Luna watches her go, then tucks a stray curl behind her ear and turns to me. The glow from Mama’s porch lights flickers on, and she turns to me.

“She won’t let me spoil her,” she says softly. “But I make sure she has help, a lot of it. We have a housekeeper now. At least Miss Abigail has given up the cleaning. Thank God. But insists that she must cook for me. It’s just me…so….”

Her tone isn’t boastful, it’s matter-of-fact, like this is the bare minimum for someone who deserves the world.

I swallow hard, my voice low. “You take good care of her.”

Luna meets my gaze. “She’s family, Dom. ”

And me? Am I family too, Luna?

There’s a beat of silence. It stretches between us, taut and electric.

“You’re our family, too,” I whisper. “My family.”

She blinks and then smiles—it’s a warm smile, one she saves for when she’s not being the badass who can win the world, this one is for me, for us.

I want to kiss her. I want to hold her. I want to….

The music changes to the crackling guitar intro of Let’s Stay Together by Al Green.

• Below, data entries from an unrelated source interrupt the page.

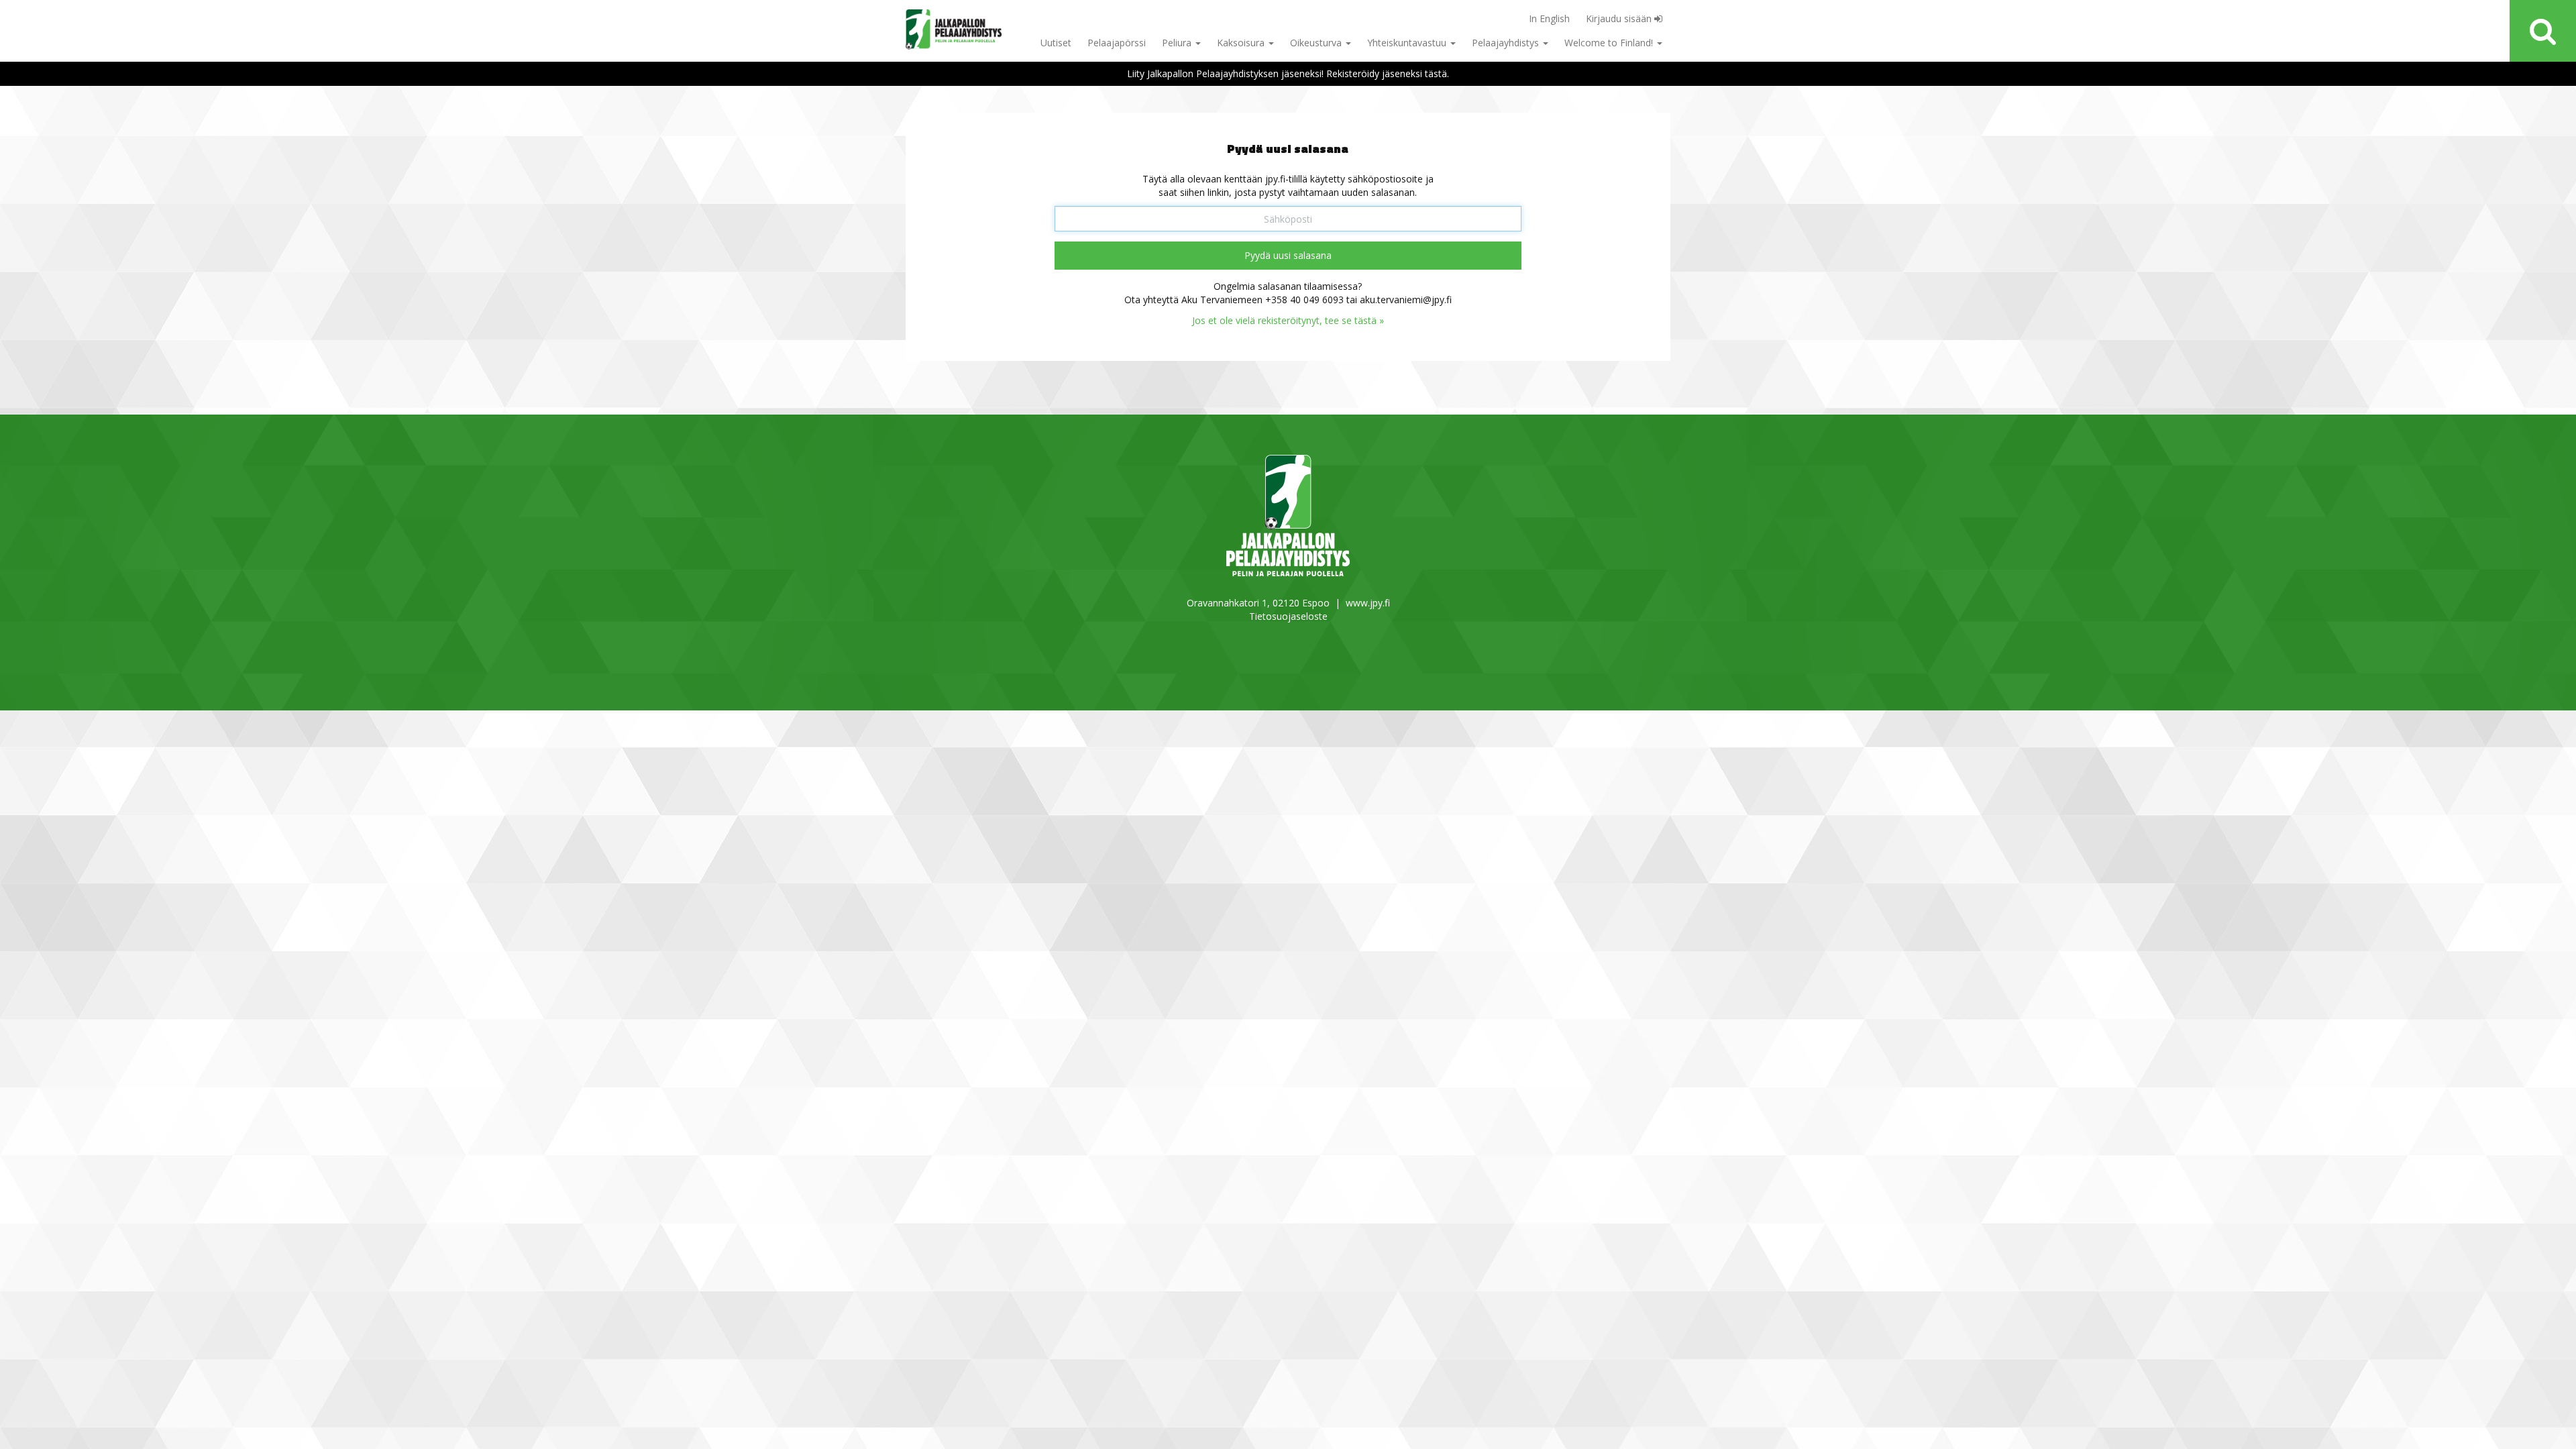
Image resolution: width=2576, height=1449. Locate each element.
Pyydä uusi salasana (1288, 255)
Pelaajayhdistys (1507, 42)
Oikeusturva (1317, 42)
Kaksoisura (1242, 42)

It’s like the universe is telling us something because this is our song .

We used to dance to it when we were kids playing grown-up, barefoot on creaky floors, pretending time wasn’t a thing that could steal moments like this from us.

Luna stiffens slightly, like the memory has touched her, too.

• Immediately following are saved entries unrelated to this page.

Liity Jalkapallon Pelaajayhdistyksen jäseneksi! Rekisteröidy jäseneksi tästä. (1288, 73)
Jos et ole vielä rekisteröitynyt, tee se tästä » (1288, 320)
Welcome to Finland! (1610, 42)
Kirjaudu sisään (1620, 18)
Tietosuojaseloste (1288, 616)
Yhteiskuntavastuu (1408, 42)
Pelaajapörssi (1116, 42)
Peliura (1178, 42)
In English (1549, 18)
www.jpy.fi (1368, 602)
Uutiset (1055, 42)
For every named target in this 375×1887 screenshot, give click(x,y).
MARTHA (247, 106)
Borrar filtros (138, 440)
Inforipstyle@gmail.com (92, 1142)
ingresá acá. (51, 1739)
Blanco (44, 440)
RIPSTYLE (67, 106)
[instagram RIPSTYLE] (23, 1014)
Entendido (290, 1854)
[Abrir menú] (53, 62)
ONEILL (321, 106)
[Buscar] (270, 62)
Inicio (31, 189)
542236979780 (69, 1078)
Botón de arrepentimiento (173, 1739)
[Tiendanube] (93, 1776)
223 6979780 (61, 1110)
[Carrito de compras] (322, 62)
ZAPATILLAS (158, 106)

It would be so easy to pretend we don’t both remember.

But she’s not a coward. And now, neither am I.

So, she doesn’t move away.

Tilts her chin in a challenge.

And, I do the only thing I can. The only thing I must.

I stand up and hold out my hand.

She hesitates. Breathes in.

And then she places her palm in mine.

We don’t say anything as I pull her gently into me, my other hand resting just above her waist. Her fingers slide up to my shoulder, and we start to move, slow and small, just swaying in the dim light of the kitchen .

Her cheek brushes my chest, and for a second, everything feels like it used to. Before distance. Before mistakes. Before heartbreak and time made everything complicated.

“You still remember how to lead,” she murmurs.

“You still remember how to let me,” I reply, my voice barely above a whisper.

She doesn’t answer. She also doesn’t let go.

I rest my chin gently against her temple and close my eyes. Just for a second. Just long enough to believe this is my reality.